----- EXTRACTED ENTRIES -----

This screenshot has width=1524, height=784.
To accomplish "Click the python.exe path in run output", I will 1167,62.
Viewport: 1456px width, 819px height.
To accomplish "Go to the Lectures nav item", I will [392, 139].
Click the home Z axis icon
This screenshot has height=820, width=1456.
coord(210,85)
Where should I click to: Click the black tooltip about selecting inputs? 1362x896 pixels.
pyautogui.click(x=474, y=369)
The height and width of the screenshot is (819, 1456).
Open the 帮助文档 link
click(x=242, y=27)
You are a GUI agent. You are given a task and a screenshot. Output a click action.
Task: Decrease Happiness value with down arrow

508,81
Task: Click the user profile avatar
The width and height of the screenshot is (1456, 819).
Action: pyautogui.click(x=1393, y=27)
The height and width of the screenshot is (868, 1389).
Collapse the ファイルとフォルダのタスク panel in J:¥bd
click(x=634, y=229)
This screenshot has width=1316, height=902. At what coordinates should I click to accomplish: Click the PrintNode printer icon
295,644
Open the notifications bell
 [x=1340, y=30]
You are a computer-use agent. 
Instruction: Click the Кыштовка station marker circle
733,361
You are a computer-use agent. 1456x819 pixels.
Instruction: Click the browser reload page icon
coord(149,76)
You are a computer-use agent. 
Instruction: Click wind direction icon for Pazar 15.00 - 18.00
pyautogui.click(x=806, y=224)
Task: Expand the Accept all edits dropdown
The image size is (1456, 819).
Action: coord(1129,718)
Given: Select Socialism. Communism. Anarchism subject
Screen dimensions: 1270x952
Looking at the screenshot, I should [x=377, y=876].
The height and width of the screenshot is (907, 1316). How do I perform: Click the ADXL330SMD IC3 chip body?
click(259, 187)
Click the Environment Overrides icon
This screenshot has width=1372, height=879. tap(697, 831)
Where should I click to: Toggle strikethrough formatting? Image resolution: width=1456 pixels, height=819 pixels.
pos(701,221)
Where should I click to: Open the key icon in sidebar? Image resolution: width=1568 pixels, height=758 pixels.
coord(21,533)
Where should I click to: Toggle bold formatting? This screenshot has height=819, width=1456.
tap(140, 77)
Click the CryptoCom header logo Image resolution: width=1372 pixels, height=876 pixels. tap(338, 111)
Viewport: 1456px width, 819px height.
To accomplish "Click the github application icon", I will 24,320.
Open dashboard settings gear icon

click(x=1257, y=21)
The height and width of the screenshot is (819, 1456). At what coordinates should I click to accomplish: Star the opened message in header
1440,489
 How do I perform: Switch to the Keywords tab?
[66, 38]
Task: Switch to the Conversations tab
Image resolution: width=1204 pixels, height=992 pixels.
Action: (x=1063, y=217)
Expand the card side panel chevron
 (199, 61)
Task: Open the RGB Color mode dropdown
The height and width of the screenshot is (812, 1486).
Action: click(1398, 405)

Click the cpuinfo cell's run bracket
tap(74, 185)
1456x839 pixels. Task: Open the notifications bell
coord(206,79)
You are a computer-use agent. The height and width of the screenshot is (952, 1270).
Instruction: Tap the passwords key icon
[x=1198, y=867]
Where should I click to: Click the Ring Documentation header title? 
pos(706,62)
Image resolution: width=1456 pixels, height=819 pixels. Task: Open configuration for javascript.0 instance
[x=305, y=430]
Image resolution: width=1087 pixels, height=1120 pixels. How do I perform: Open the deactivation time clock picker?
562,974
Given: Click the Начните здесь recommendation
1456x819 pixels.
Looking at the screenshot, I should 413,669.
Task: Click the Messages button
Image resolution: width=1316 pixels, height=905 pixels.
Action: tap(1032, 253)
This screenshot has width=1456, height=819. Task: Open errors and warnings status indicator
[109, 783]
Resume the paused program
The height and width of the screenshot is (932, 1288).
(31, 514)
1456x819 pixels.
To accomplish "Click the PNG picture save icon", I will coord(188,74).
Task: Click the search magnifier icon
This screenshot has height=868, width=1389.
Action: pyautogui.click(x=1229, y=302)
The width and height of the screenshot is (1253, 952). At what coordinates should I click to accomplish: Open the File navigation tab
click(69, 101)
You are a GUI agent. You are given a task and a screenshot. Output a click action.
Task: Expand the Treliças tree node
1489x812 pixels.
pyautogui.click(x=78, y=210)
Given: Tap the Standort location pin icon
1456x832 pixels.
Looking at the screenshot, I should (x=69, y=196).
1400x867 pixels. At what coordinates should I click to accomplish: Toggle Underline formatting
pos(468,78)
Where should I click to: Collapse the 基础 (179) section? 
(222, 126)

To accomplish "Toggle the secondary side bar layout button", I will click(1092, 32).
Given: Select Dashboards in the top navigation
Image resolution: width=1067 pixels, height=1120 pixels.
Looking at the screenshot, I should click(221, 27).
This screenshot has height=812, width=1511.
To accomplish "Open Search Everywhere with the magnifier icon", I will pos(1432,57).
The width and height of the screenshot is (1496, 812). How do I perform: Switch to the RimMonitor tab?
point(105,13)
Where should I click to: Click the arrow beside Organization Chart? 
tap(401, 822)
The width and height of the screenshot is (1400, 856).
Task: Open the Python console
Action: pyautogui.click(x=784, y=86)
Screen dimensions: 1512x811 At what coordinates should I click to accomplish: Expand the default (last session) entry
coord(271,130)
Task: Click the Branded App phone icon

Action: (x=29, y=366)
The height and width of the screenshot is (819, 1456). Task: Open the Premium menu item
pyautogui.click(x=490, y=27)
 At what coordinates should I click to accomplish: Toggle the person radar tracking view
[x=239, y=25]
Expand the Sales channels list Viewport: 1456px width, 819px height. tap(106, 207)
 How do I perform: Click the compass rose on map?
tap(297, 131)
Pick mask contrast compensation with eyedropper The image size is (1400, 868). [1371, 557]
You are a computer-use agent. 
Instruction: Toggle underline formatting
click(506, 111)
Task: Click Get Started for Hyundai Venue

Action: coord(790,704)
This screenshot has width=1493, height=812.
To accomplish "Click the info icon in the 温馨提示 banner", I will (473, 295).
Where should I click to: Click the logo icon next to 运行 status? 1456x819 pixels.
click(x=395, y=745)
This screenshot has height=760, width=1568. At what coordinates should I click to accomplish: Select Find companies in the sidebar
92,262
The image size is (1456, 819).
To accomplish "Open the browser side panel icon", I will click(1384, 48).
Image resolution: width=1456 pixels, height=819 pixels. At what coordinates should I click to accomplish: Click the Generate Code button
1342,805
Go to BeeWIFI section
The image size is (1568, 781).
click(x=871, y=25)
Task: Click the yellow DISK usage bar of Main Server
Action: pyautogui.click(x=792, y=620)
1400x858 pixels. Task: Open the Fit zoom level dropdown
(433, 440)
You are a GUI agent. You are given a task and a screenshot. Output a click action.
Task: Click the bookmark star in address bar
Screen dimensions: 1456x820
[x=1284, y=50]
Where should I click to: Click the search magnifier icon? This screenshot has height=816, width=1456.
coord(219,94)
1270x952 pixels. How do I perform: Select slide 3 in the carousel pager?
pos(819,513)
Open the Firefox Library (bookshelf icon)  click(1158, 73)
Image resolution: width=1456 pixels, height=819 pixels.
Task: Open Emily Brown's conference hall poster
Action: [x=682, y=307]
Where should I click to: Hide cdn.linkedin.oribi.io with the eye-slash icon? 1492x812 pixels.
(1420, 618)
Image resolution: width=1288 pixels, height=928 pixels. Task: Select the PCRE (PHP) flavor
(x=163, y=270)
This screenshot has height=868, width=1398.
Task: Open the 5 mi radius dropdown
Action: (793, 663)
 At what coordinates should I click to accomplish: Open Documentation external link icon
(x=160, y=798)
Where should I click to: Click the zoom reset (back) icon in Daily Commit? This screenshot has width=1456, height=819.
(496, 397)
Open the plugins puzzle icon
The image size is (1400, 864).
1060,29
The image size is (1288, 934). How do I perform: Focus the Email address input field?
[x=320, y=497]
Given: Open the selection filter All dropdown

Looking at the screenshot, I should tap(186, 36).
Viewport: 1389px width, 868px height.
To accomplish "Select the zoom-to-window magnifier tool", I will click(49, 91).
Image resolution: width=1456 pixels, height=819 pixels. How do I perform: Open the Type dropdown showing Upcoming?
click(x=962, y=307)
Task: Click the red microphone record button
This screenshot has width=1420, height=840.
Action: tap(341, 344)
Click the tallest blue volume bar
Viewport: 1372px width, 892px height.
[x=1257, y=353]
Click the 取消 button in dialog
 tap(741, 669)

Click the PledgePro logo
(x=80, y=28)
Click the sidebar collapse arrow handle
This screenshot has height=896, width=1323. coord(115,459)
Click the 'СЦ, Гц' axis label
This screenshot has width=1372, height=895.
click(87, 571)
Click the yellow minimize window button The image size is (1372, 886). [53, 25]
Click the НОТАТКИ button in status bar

-----

**WHAT THE TASK ASKS**: Look through the entries and give the number of lines containing the word "axis". Add nothing else.

**RESPONSE TO THIS EXERCISE**: 2